* **Work to be completed**
Turn the records from the line containing "Where should I" through the line containing "I will pos(84,119)." into a numbered list, skipping any blank lines.

* **Source material**
|---|

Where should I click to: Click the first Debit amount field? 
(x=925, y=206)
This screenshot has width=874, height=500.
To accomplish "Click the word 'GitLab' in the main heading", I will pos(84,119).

|---|

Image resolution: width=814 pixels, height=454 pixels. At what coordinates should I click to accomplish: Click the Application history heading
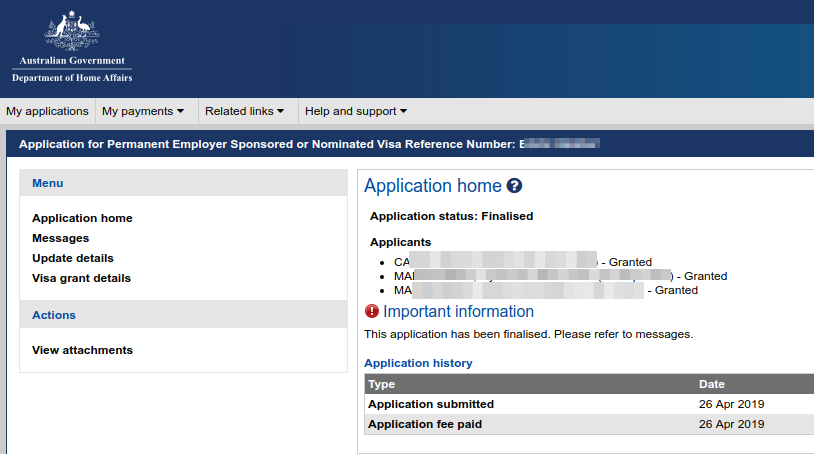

|---|

* **Written solution**
1. Where should I click to: Click the first Debit amount field? 
2. (x=925, y=206)
3. This screenshot has width=874, height=500.
4. To accomplish "Click the word 'GitLab' in the main heading", I will pos(84,119).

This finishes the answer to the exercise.